Tuesday, August 17, 2010

Your Medical Diagnosis Is ... : Booktalk 3


[Unless you have a t-shirt that says, "Buddha Burger," you don't need any props for this one.]

Excuse me [run hands through your hair, look disheveled and wild-eyed, confused.] Have you seen a talking garden gnome and / or a Mexican-American dwarf clutching an inhaler? The dwarf might have asked you if he could use your cell phone to call his mom. Which way did they go? [Wait for response.] That is _not_ helping me. Why the funny looks? Okay, sorry, I'll slow down, but if you see anything resembling fire giants or a Wizard of Reckoning -- you'll know him when you see him -- tell me immediately. So, I'm Cameron, and I've been diagnosed with mad cow disease. Those last two wusses who booktalked to you got nothing on me. See, their diseases were just physical: blindness and leukemia. Mine is BOTH physically and mentally degenerative: yeah, both my body and my mind are going to hell in handbasket. I won the sickness lottery. But I'm on a quest, too. I'm trying to find Dr. X, who learned to travel through both space and time.
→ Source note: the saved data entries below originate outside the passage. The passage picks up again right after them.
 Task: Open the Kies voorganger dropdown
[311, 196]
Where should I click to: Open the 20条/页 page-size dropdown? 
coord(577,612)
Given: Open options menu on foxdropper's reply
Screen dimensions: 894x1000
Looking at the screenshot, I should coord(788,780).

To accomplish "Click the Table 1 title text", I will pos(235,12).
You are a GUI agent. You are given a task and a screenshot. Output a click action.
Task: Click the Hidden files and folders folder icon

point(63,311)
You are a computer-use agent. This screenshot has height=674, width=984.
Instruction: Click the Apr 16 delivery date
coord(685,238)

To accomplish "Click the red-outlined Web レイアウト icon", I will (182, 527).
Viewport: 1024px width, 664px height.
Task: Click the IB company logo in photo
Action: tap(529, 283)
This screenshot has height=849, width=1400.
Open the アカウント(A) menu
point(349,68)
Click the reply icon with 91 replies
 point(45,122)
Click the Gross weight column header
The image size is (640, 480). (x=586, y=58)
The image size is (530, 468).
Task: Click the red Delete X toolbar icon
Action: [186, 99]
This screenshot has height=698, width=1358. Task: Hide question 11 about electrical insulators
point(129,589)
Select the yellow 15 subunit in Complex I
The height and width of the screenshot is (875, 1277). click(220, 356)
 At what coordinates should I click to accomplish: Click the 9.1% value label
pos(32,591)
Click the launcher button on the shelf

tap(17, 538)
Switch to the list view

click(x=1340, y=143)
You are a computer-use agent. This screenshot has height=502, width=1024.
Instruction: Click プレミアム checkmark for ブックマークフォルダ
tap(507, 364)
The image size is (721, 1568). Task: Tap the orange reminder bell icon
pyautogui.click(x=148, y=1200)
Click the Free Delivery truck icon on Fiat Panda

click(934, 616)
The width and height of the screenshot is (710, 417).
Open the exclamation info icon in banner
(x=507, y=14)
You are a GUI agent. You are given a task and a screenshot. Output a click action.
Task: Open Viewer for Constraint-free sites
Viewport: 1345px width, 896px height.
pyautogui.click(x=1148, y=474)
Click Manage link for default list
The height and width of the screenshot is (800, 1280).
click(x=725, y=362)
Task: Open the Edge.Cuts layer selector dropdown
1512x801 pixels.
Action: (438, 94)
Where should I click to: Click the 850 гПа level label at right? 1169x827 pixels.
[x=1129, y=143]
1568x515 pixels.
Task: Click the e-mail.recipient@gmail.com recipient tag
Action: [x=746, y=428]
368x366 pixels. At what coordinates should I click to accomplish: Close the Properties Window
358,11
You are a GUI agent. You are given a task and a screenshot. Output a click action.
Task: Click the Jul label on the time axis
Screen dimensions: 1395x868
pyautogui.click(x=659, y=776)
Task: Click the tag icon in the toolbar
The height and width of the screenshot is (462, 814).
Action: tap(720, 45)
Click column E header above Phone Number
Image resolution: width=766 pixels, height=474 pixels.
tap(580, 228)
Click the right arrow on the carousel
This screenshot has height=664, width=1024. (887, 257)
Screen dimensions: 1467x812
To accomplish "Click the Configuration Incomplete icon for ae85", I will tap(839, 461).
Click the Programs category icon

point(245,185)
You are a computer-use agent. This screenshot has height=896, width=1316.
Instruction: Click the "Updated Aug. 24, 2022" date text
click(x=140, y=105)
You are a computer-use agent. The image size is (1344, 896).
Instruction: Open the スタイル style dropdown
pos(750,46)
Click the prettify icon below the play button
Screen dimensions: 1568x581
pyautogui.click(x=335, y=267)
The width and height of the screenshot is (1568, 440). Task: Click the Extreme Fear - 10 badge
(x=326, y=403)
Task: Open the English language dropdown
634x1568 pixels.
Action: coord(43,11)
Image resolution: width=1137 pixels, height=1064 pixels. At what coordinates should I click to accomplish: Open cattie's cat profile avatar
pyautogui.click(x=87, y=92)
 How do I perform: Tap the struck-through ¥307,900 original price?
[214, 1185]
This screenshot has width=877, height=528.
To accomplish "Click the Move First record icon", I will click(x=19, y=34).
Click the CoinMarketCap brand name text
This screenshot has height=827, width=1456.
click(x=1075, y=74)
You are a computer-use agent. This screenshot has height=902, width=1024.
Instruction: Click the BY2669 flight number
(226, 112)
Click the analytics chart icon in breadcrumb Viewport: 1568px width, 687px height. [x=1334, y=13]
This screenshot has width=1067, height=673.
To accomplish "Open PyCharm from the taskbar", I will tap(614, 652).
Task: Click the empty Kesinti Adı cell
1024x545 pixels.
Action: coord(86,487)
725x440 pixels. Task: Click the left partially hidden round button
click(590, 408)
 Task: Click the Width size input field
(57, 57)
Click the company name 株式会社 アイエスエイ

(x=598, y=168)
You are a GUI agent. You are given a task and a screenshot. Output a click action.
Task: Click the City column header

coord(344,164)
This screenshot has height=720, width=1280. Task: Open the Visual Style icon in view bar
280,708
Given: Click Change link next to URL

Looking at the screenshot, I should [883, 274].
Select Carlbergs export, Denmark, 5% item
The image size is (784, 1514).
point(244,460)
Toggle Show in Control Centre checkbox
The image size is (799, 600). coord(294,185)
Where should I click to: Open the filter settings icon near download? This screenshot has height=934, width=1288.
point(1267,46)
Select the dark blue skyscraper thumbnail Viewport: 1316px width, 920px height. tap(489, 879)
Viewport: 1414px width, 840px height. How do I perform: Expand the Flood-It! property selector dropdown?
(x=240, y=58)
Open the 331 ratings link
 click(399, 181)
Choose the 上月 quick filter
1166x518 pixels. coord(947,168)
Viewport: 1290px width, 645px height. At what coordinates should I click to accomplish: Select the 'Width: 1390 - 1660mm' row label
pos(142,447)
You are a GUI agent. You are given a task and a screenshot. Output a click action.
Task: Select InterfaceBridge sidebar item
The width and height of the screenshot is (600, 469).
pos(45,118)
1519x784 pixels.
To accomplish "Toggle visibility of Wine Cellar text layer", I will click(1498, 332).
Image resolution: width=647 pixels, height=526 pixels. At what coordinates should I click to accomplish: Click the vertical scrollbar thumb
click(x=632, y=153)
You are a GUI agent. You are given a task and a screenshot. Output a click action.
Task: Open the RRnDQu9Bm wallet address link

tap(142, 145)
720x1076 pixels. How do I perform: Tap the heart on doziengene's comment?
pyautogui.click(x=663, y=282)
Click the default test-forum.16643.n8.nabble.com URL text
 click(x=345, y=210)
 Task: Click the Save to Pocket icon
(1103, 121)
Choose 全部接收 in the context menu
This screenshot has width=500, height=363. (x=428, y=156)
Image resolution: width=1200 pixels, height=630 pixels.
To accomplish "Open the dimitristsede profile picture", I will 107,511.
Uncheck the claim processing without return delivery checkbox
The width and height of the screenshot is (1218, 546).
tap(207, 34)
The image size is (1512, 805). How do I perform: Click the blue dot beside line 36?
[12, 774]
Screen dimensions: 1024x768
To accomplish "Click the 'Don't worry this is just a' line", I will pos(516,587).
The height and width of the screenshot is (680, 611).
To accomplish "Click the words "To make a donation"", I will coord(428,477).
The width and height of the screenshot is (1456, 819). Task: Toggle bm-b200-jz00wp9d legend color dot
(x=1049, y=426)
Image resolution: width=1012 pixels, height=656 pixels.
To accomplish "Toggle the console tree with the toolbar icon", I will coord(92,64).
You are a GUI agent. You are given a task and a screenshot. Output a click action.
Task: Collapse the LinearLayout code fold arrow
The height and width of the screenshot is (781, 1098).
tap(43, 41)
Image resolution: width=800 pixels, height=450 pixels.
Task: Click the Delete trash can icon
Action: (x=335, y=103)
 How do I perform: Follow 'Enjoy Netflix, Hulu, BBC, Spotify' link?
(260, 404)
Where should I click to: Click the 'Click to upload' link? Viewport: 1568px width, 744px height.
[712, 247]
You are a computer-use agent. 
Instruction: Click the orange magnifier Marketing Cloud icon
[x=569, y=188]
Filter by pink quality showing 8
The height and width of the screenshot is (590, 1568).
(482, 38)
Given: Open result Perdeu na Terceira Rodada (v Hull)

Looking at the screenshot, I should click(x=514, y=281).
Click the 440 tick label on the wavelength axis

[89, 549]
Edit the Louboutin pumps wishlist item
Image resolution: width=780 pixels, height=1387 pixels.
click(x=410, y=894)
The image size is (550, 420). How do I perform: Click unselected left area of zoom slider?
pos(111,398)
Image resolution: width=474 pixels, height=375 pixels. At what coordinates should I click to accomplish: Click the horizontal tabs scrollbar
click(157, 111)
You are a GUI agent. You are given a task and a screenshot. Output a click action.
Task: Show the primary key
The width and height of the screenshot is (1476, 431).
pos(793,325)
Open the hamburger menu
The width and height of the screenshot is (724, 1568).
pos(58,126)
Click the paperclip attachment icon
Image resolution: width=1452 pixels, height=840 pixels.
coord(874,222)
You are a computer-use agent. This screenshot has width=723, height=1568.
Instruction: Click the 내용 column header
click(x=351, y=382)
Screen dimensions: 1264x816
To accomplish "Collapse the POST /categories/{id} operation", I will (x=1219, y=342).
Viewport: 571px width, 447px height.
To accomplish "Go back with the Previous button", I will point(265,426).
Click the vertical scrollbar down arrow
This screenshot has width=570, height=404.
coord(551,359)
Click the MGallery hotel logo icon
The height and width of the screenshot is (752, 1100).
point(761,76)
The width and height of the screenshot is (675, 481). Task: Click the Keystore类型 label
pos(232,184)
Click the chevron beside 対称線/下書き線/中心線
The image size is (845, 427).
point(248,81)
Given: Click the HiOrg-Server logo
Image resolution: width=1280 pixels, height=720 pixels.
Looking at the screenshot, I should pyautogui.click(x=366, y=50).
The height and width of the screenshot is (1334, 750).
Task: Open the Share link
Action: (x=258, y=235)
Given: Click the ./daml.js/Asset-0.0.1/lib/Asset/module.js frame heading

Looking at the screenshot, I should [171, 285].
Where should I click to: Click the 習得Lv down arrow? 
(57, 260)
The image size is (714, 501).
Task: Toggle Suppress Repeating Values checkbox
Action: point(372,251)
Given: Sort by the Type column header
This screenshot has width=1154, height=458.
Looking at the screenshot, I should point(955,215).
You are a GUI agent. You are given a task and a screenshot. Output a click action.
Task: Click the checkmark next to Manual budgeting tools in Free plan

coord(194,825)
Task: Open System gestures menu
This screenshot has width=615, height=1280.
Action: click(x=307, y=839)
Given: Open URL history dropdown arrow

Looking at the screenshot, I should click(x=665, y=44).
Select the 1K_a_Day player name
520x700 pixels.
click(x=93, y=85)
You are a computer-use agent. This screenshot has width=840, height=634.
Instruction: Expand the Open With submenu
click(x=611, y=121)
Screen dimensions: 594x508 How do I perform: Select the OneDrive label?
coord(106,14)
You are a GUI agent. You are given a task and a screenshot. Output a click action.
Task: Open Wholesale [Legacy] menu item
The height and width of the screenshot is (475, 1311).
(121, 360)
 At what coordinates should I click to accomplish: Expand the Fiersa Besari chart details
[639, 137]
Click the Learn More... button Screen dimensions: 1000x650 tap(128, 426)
I'm trying to fight this dark energy that is attacking both my brain and this world of ours [hence those nasty fire giants]. Yes, I'm crazy but I'm also not. You have to be a little crazy to live in this world, and you have to be even crazier _not_ to search for meaning. So even if I don't find Dr. X, I hope to find out what all this _means_ before I die. Don't look so glum. I'm funny as heck, trust me. So are the gnome and the dwarf, when they're not being pains in the you-know-what. Read Going Bovine by Libby Bray, and don't forget to suspend your disbelief.

Going Bovine by Libby Bray. 480 p. Delacorte Press, 2009. Booktalk this only after reading every single page, seriously. Upper high school, college, adult.